The 2nd battle : We want hat-trick

Pertandingan berikutnya, adalah final tunggal putri antara Saina Nehwal (India) melawan Wang Yihan (China). Pertandingan ini berjalan sangat seru ternyata. Padahal biasanya aku sering mengantuk kalau menonton pertandingan tunggal putri karena bakal sering adu reli saja. Tapi, kali ini aku benar-benar melihat langsung kehebatan Saina, yang notabene tidak berasal dari negara dengan tradisi bulutangkis.

Sepanjang pertandingan itu, suporter Indonesia ternyata memberikan dukungannya kepada Saina. Mereka secara kompak terus memberikan semangat kepada Saina. Di tengah-tengah sorak sorai suporter Indonesia ada beberapa sekitar belasan orang India (keturunan atau asli?) yang berteriak-teriak, “We want hat-trick, we want hat-trick, we want hat-trick, …”

Ya, jika Saina berhasil menang dalam pertandingan final ini, ia akan memperoleh gelar Indonesia Open ketiganya secara berturut-turut. Sayang, walaupun sempat menang di set pertama 21-12, Saina kalah di dua set berikutnya, 21-23 dan 14-21. Di set pertama dan kedua banyak mengumbar smash-smash kencang, di set penentuan Saina akhirnya kehabisan tenaga.
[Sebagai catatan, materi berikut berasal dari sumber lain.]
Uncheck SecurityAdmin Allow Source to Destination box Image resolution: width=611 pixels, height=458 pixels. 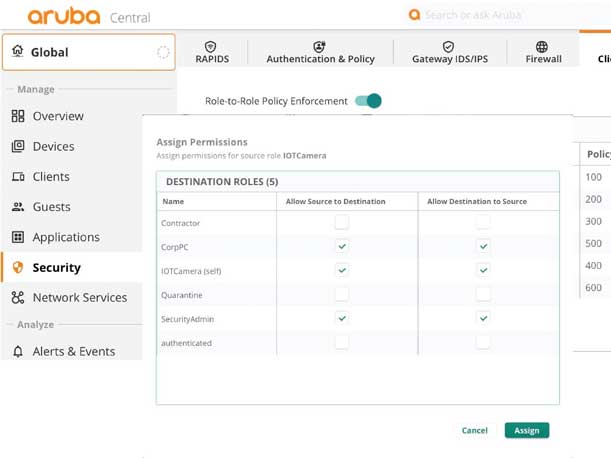click(x=342, y=318)
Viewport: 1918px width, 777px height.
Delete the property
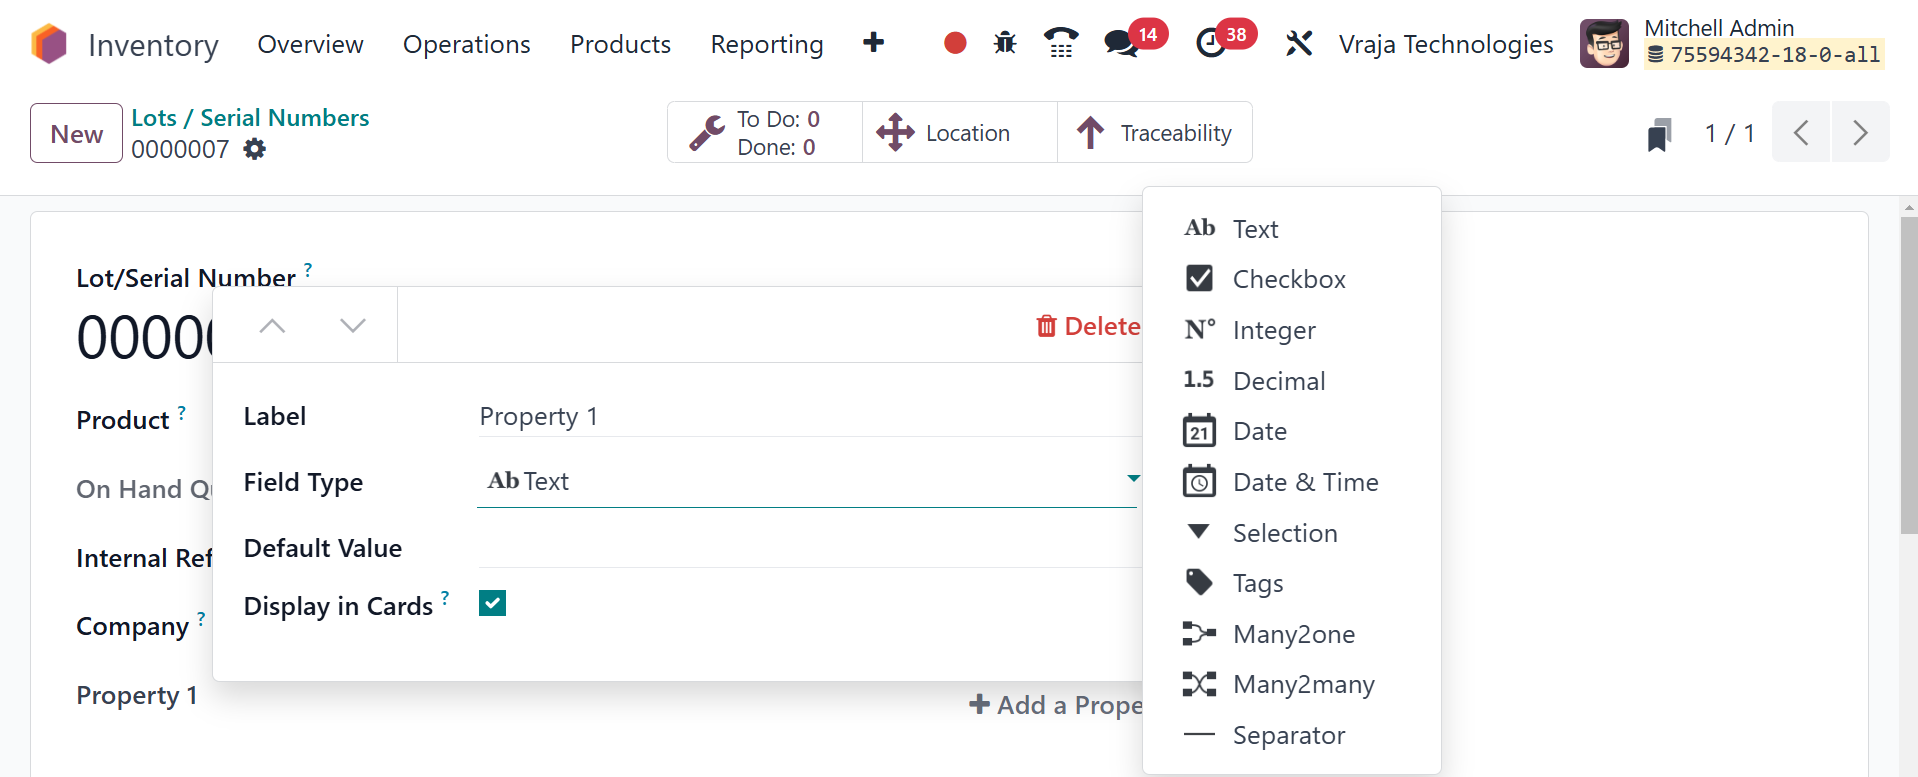[x=1088, y=326]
Saina Nehwal vs Wang Yihan

Saina Nehwal vs Wang Yihan

The 3rd battle : Battle of Veterans

Pertandingan ketiga adalah pertandingan antara Lee Chong Wei (Malaysia, 29 tahun) melawan Peter Gade (Denmark, 35 tahun). Bersama Taufik Hidayat (29 tahun) dan juga Lin Dan (28 tahun), keempatnya adalah pemain-pemain bulutangkis papan atas dunia saat ini. Mereka belum tergantikan hingga sekarang walaupun mulai memasuki usia senja bagi seorang pebulutangkis.

Khusus untuk Peter Gade, di usianya yang sudah 35 tahun ternyata dia masih mampu bersaing di level atas dengan selalu lolos hingga babak-babak akhir setiap turnamen, termasuk turnamen DIO PSS 2011 ini. Namun, di pertandingan final kali ini Peter Gade benar-benar dibuat tidak berdaya. Lagi-lagi dia harus kalah (dan telak lagi) dari Lee Chong Wei dengan skor 21-11 dan 21-7. Lee Chong Wei pun semakin menahbiskan dirinya sebagai tunggal pria terbaik dunia saat itu plus gelar juara ini menjadikannya orang ketiga yang bisa meraih hat-trick juara di Indonesia Open.
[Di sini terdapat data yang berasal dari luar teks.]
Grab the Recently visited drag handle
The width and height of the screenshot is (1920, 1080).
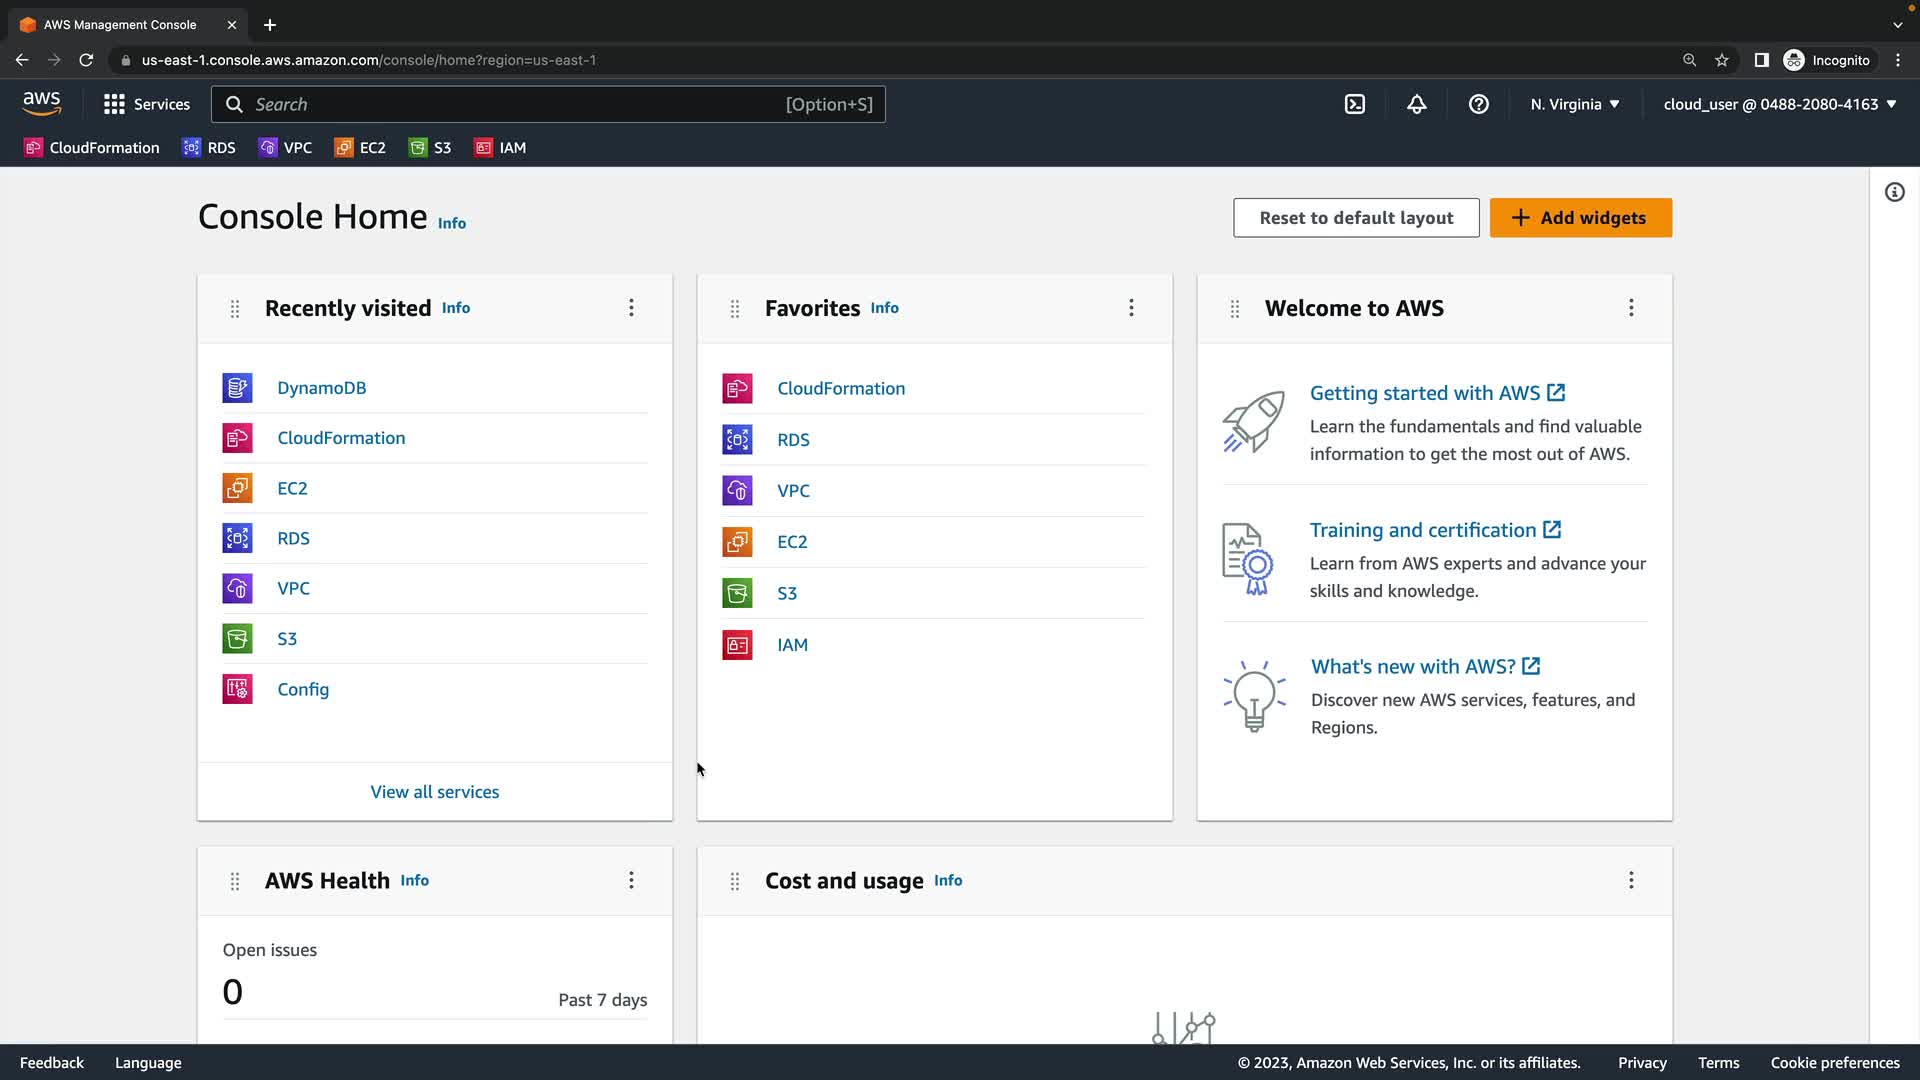[x=235, y=309]
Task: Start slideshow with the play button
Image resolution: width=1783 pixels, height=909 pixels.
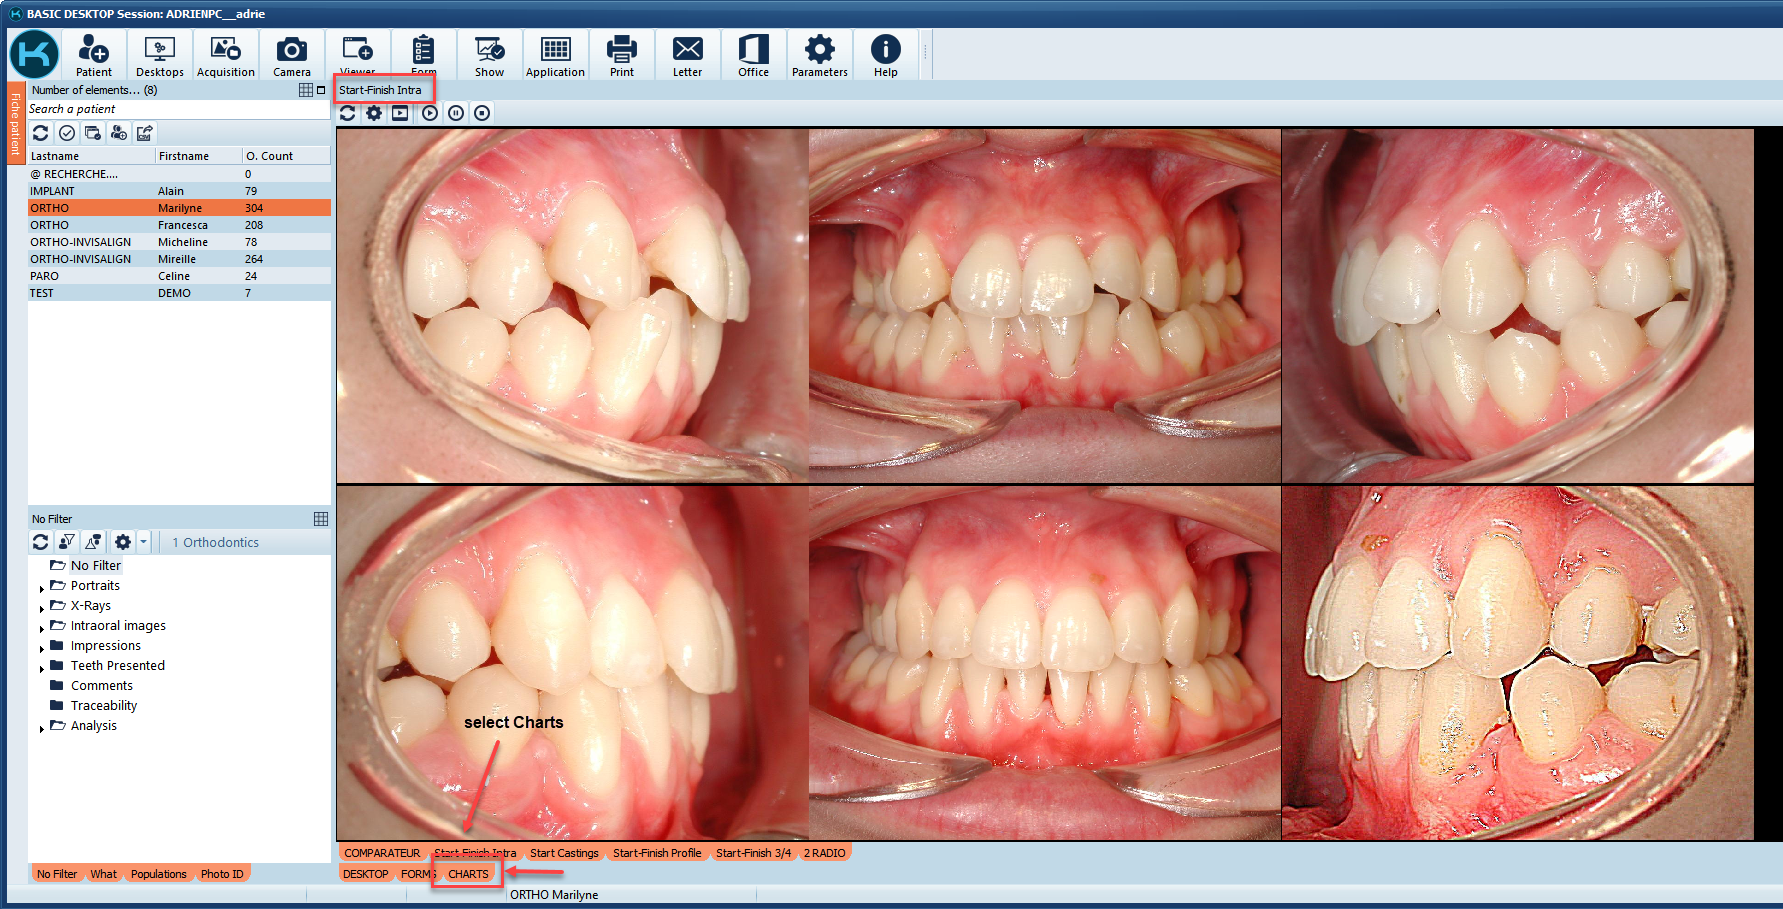Action: point(430,113)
Permainannya siang itu benar-benar memukau. Aku dibuat kagum olehnya. Jumping smash kencang, tajam, dan terarah sering dipertunjukkannya. Sungguh skill kelas dunia. Aku beruntung bisa melihat permainannya secara langsung.

Ada pemandangan yang menarik menjelang dilakukannya ceremony penyerahan hadiah. Mereka berdua tiba-tiba mengganti kaosnya dengan kaos hitam yang bertuliskan Taufik Hidayat Arena. Ternyata kaos itu memang pemberian Taufik untuk mereka. Taufik Hidayat Arena sendiri merupakan nama gymnasium milik Taufik yang tengah dibangun dan menurut rencana akan rampung akhir 2011 ini. Kedua pemain itu diharapkan dapat ikut hadir saat pembukaan gymnasium tersebut.

Pemandangan menarik lainnya adalah setelah penyerahan hadiah dilakukan, Peter Gade tiba-tiba berlari keliling lapangan sambil memberikan penghormatan atau rasa terima kasih kepada para suporter Indonesia. Peter Gade memang memiliki kesan tersendiri setiap bermain di Indonesia. Hal itu terlihat dari membaca komentar-komentarnya yang dia tulis di Facebook. Sebelum meninggalkan lapangan, ia membuat kejutan dengan melemparkan raket Yonex Voltric 80 miliknya ke arah penonton. Wow, itu raket mahal. Minimal sekitar Rp1,7juta dari yang aku baca setelah searching di Google. Beruntung sekali penonton yang mendapatkannya. 😀

Peter Gade vs Lee Chong Wei

Peter Gade vs Lee Chong Wei

The 4th battle : The Giants vs The Surprising Pair

Akhirnya yang ditunggu datang juga. Sorak sorai pendukung Indonesia semakin membahana di dalam gedung Istora Senayan ini. Apalagi, Stenny Agustav, MC pertandingan final malam itu berhasil membawa penonton untuk semakin larut dalam euforia dukungan terhadap wakil Indonesia. Dia pun berhasil mengarahkan suporter kita untuk memeragakan body wave yang melibatkan semua suporter di seluruh tribun.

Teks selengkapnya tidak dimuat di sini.